--- ARTICLE ---
Sounds like if it's a matter of storage, which for over-wintering pumpkins would required a cool, dry, dark place like a shed that doesn't store gasoline (for fumes) or machinery with stinky tires, or a generator that would put off exhaust.   Be sure they don't touch each other in storage, and if you can put each one up on a couple of bricks a couple inches apart, or cement blocks with the spaces up, for air flow underneath they will last longer.

I used to grow the biggest pumpkin up in a wheelbarrow, then it was easier to move it at the end of the season.  But that was just one pumpkin.  That was the year we had a Christmas pumpkin, and carved trees, stars, candy canes on it.  Kinda fun.

--- PROVIDED MATERIAL ---
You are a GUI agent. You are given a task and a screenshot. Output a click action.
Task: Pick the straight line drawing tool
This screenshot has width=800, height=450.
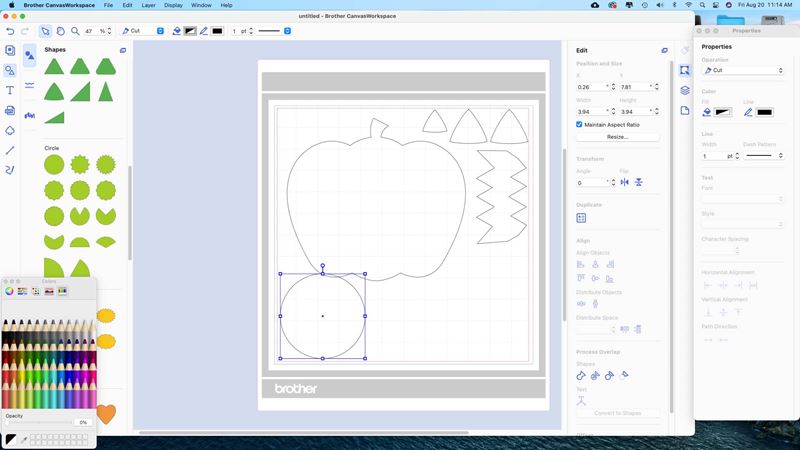(10, 150)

--- PROBLEMS TO SOLVE ---
(1) In the pumpkin post, what did the writer grow the biggest pumpkin in?
(2) Resume the post about storing pumpkins, picking up after its final sentence.
The lines have nothing to do with the pumpkin post.

--- RESULTS IN ORDER ---
(1) A wheelbarrow.

(2)
Cristo, I'm growing these simply because I can. Early next year we will be moving across country to start a new life working towards off grid living at age 60! We are moving to live with my youngest daughter, helping her and her family to get 40 acres producing lots of food before we get too old and need help taking care of ourselves without assistance.

I initially intend to collect the seeds to plant after we get settled. I'm thinking to give away the rest to neighbors. Then I thought maybe we will have space to bring a few along. I've also thought to dehydrate the flesh, making it compact and lightweight for packing. Ultimately I really don't know what I will do with whatever makes it to harvest, beyond seed saving.